**Work instruction**
Where a line below includes the word "computer", copy that line.

[Collected data]
══════
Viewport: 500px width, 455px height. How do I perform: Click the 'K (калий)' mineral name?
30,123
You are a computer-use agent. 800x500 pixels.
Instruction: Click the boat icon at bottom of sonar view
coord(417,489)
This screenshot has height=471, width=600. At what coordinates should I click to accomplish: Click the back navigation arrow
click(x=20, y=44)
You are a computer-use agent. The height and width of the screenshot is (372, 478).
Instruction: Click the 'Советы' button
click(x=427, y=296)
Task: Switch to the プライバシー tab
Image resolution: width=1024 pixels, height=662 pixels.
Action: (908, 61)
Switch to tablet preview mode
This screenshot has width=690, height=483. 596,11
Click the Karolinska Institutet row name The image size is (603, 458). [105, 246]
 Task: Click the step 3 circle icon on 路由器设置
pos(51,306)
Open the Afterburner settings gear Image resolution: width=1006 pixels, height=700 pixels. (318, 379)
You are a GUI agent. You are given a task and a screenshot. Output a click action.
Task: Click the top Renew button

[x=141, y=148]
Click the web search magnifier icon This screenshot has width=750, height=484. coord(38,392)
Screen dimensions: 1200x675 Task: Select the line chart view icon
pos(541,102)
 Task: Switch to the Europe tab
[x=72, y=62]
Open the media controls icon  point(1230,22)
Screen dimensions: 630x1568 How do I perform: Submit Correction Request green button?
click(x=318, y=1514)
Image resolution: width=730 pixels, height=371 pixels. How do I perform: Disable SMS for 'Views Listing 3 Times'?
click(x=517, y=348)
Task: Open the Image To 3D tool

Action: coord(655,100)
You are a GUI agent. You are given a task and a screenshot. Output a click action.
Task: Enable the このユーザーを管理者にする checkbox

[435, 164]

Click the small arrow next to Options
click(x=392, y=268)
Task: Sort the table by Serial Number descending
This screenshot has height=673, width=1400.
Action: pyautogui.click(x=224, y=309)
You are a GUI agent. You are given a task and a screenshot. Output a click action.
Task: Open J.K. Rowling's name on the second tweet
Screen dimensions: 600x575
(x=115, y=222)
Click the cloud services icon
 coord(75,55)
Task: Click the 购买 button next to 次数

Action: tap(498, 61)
══════
**Answer to this exercise**
You are a computer-use agent. 800x500 pixels.
You are a computer-use agent. The height and width of the screenshot is (372, 478).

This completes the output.